(Data items)
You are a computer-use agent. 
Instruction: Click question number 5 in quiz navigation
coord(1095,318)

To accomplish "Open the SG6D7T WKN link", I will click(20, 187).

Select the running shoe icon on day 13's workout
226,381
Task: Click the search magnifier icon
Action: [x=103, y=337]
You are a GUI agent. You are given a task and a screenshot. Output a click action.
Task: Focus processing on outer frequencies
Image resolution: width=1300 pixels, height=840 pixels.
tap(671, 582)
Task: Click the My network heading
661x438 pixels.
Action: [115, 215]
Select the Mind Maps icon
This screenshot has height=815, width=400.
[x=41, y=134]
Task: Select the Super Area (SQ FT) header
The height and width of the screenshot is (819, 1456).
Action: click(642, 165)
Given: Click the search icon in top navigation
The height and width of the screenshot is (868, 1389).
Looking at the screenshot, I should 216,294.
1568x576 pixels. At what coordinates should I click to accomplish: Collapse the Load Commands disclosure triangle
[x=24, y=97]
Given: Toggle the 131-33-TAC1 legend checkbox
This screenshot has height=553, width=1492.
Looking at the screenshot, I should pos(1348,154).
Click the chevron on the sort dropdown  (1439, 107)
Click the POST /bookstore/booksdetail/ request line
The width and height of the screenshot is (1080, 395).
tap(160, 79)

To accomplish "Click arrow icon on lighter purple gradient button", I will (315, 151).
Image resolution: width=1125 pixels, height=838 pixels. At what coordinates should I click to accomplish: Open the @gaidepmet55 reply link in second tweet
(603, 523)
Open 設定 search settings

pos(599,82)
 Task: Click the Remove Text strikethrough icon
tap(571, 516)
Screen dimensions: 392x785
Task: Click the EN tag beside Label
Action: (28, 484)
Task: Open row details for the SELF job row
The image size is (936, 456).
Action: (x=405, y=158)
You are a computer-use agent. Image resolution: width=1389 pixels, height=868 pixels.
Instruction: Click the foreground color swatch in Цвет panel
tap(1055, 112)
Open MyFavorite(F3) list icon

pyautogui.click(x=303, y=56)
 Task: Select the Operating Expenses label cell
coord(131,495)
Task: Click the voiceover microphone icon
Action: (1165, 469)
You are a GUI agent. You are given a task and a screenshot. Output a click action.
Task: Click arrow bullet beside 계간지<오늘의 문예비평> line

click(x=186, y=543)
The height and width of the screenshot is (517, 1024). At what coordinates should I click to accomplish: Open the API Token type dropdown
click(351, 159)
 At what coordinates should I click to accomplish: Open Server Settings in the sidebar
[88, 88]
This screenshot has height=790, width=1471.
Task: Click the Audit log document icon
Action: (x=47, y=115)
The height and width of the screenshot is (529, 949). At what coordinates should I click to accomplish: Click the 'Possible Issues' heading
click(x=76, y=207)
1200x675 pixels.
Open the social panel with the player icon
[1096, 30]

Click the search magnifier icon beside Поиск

Action item: Scan the records above and report every line with the string "will".

Response:
To accomplish "Open the SG6D7T WKN link", I will click(20, 187).
To accomplish "Click arrow icon on lighter purple gradient button", I will (315, 151).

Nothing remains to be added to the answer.